**ТЕКСТ ДЛЯ ЧТЕНИЯ:**
━━━━━━━━━━━━━━━━

Но, глядя в смятении чувств на чемодан, оставленный отцом, я понимал, что это как раз то, что я не могу сделать. Отец иногда вытягивался на диване, который стоял напротив книжных шкафов в библиотеке, и, забыв о книге или журнале в своей руке, погружался в долгие, глубокие раздумья. В такие моменты у него было совершенно другое выражение лица, абсолютно не похожее на то, которое я видел в повседневной жизни, наполненной шутками, колкостями и мелкими ссорами. Это был взгляд, обращенный внутрь себя. Меня беспокоил этот взгляд особенно в детстве и ранней юности, когда я уже начал понимать, что отца что-то тревожит. Сейчас, спустя годы, я знаю, что эта тревога и является одной из главных движущих сил, делающих человека писателем. Чтобы стать писателем, должен быть стимул, который способен сподвигнуть человека к тому, чтобы сбежать от толпы, общества, будничной жизни и закрыться в комнате. Если мы хотим сотворить глубинный мир с помощью письма, то желание скрыться от людей в комнате, заполненной книгами, и является той первой, необходимой вещью, которая заставляет нас действовать. Примером такого уединения является творчество великого Монтеня[288] — человека свободного и независимого, прислушивавшегося лишь к голосу собственной совести и положившего начало современной литературе. Монтень был тем писателем, которого читал, не уставая возвращаться вновь и вновь, мой отец и которого настойчиво советовал почитать и мне.

━━━━━━━━━━━━━━━━

**ИЗВЛЕЧЁННЫЕ ДАННЫЕ:**

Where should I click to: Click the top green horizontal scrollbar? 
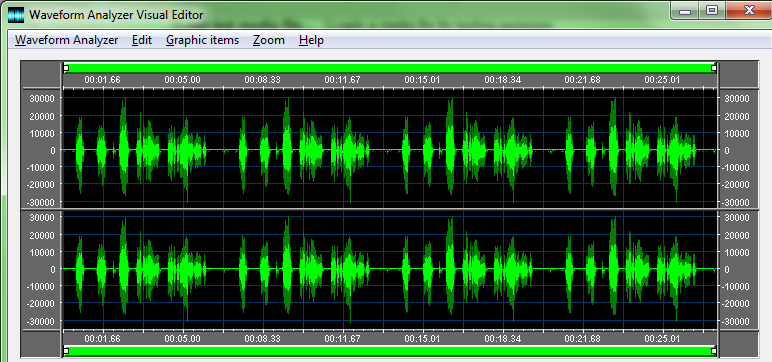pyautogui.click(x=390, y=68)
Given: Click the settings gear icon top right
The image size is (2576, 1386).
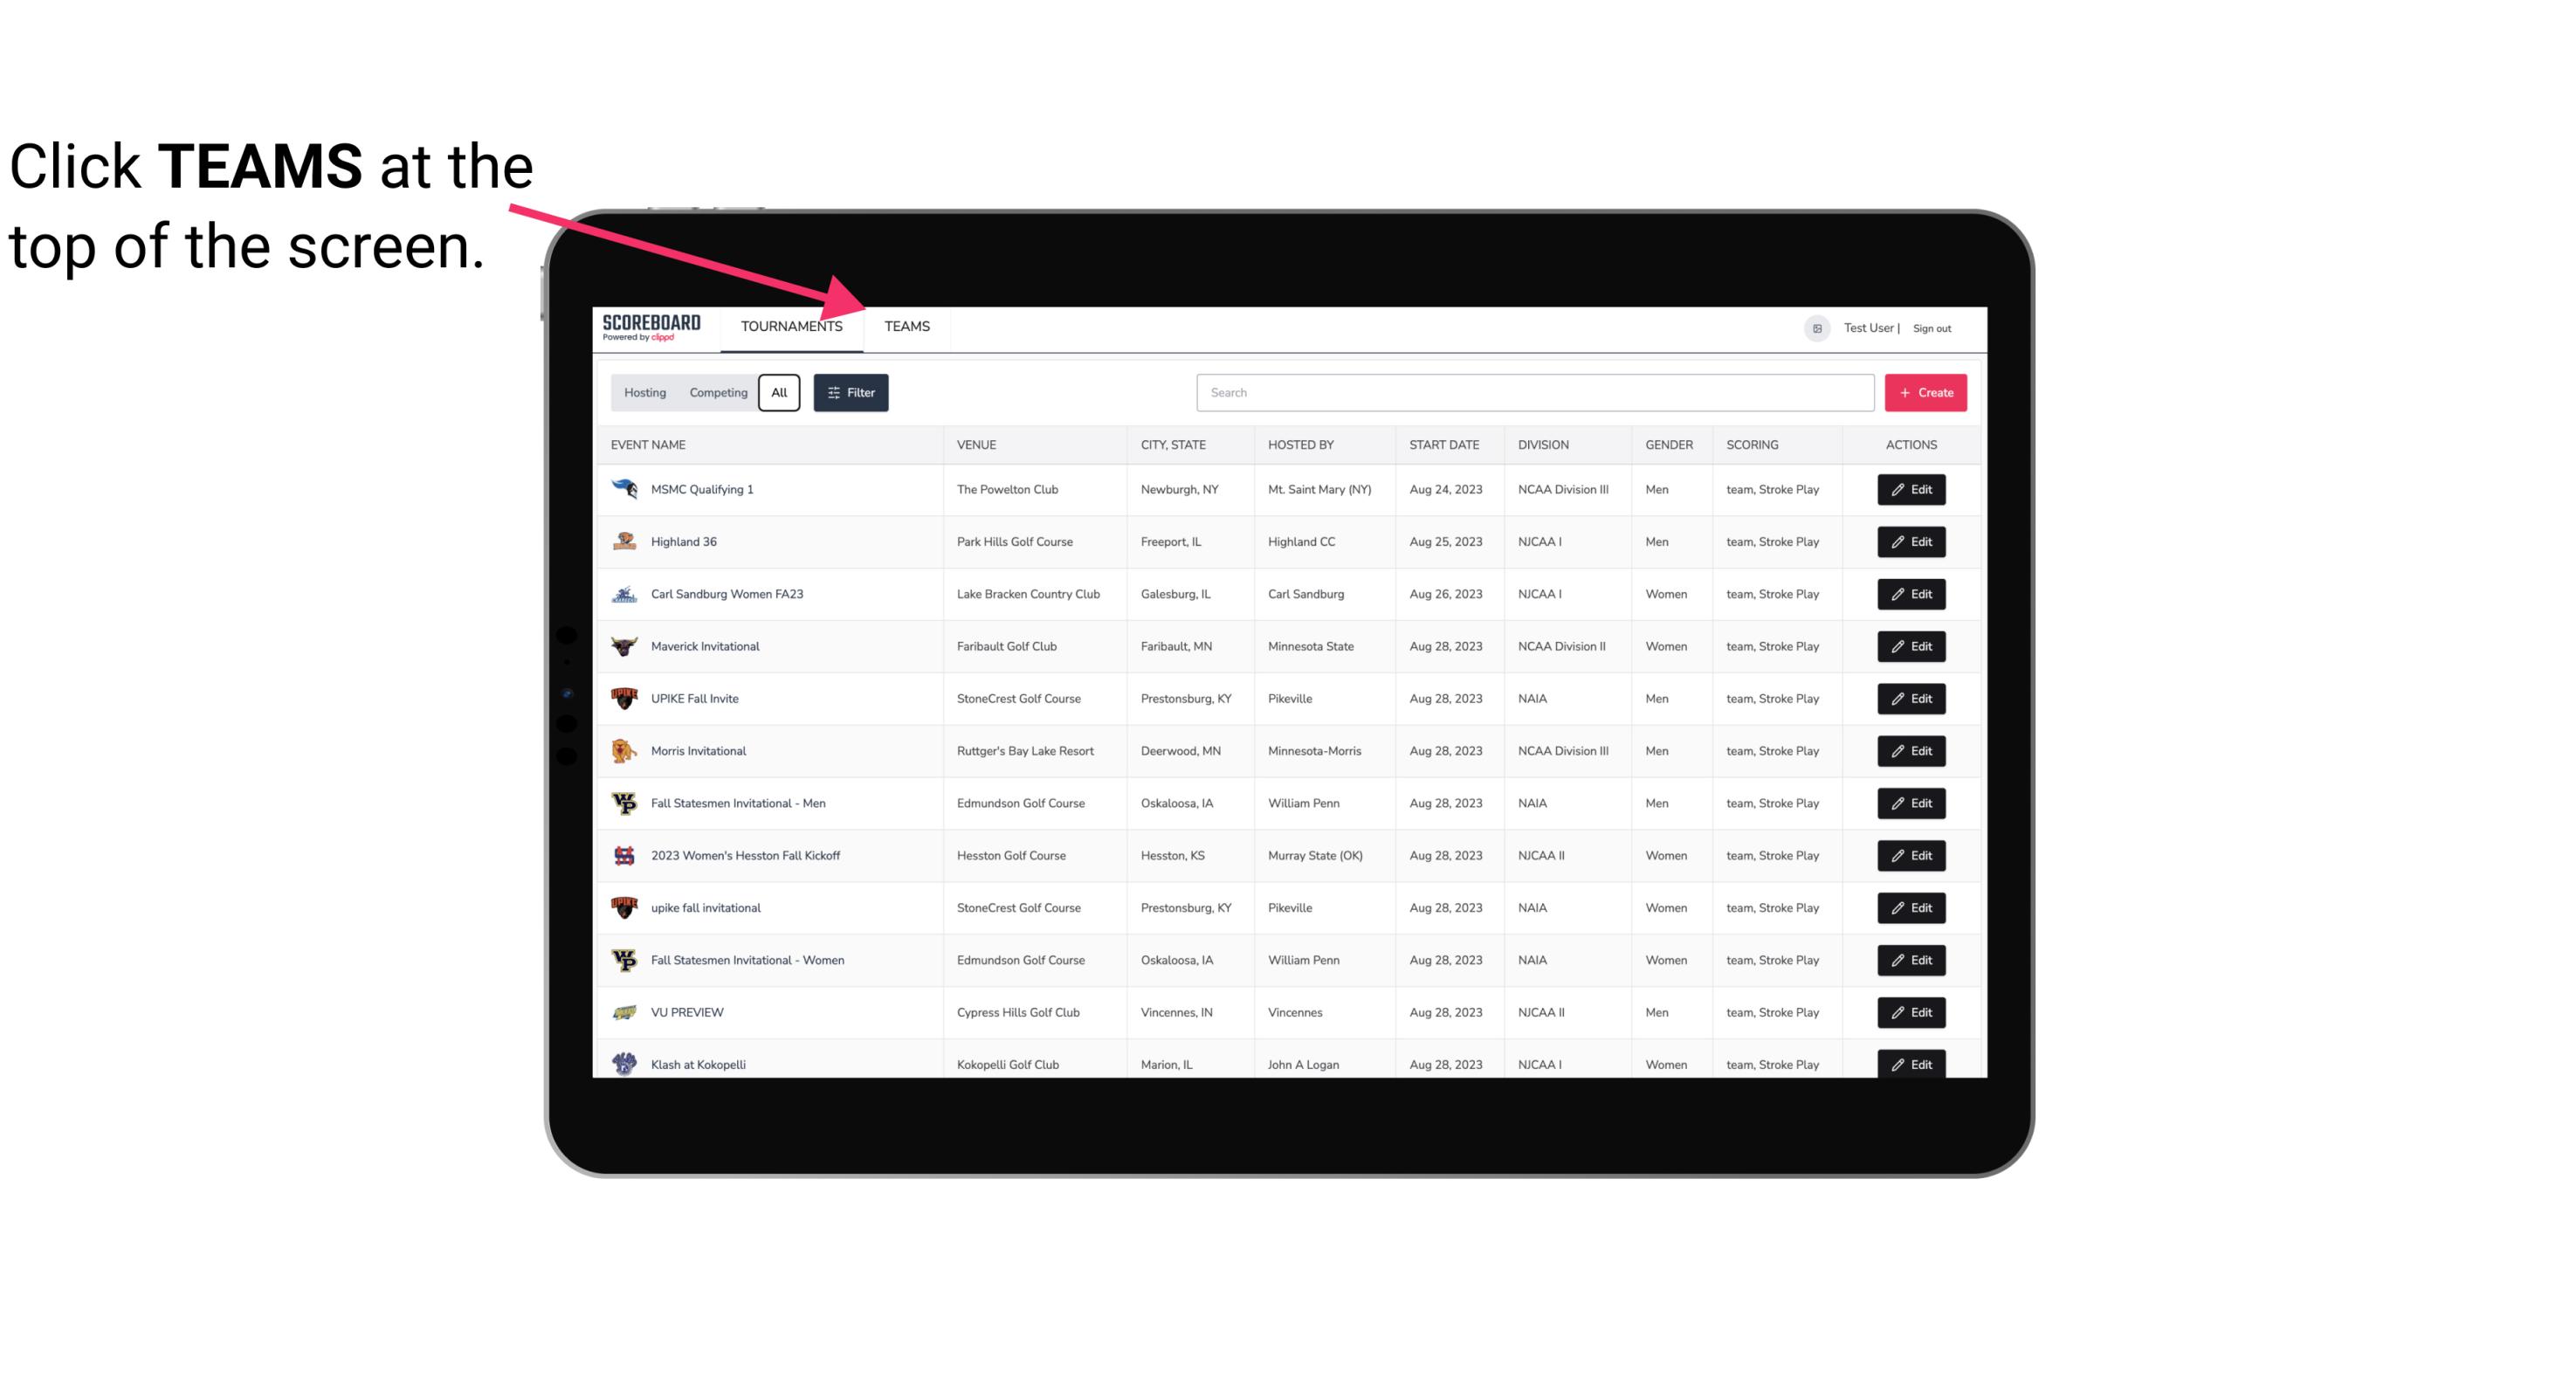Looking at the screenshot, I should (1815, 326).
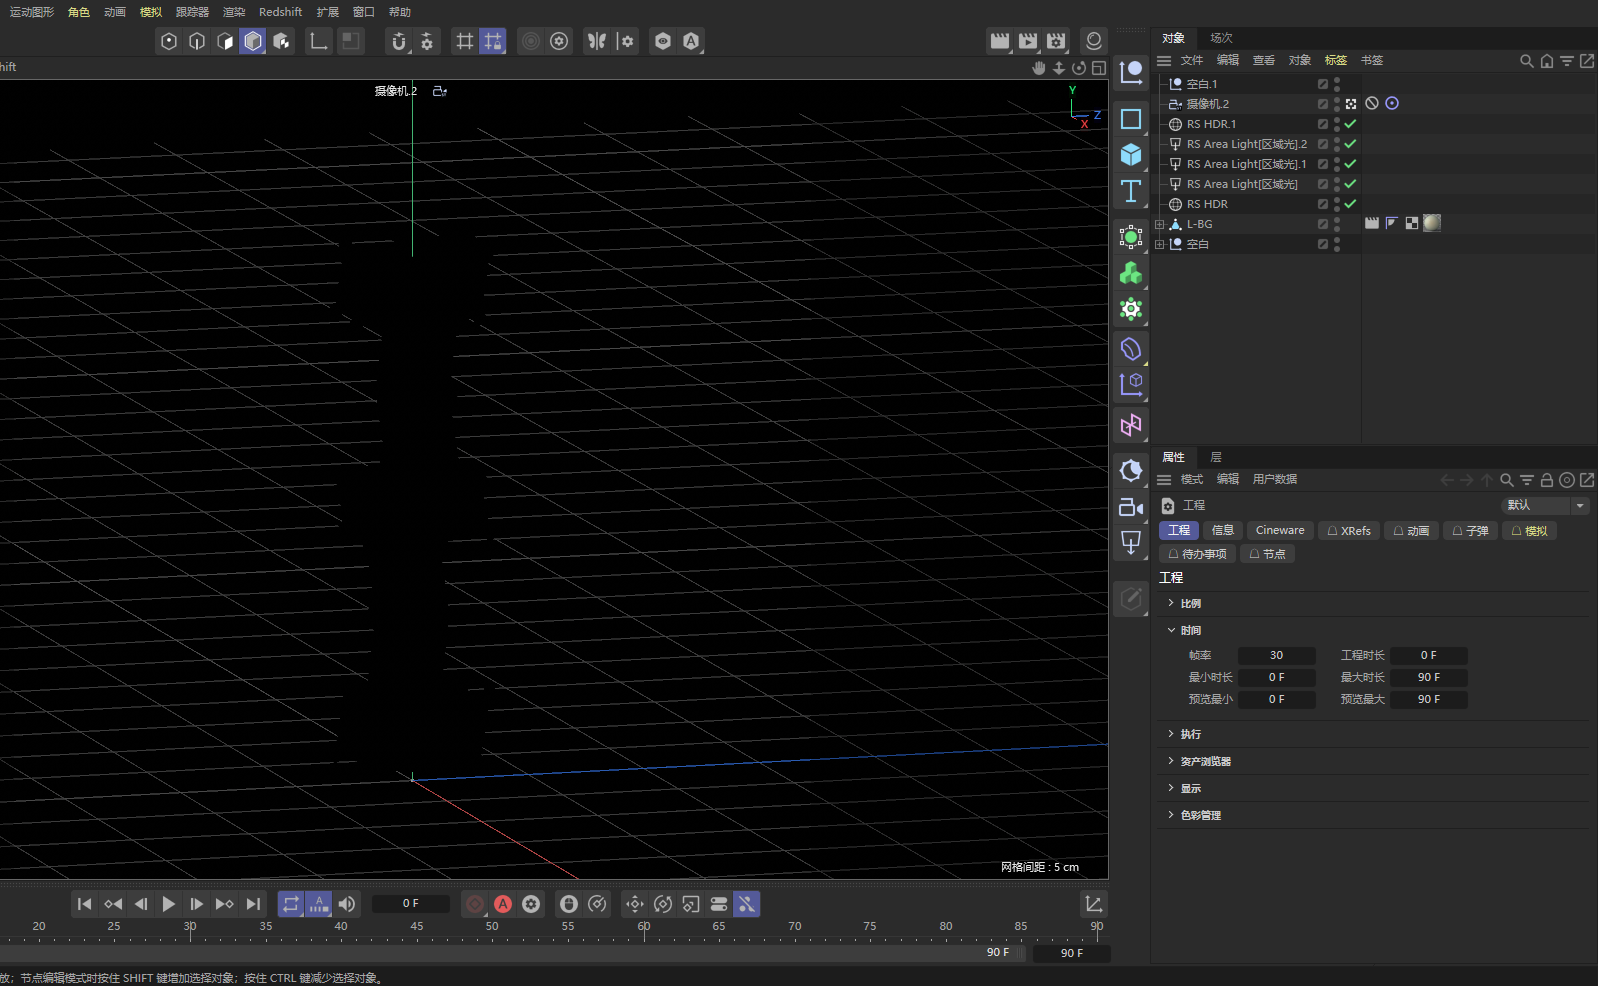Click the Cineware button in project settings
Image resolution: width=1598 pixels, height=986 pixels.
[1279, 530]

━━━━━━━━━━━━━━━━

**ЗАДАНИЯ:**
#1 Переведите на английский язык следующее предложение из текста для чтения: «В такие моменты у него было совершенно другое выражение лица, абсолютно не похожее на то, которое я видел в повседневной жизни, наполненной шутками, колкостями и мелкими ссорами».
#2 Согласно тексту для чтения, на чем отец иногда вытягивался в библиотеке?

**ОТВЕТЫ ПО ПОРЯДКУ:**
#1 At such moments he had a completely different expression on his face, utterly unlike the one I saw in everyday life, filled with jokes, barbs and petty quarrels.

#2 На диване, который стоял напротив книжных шкафов.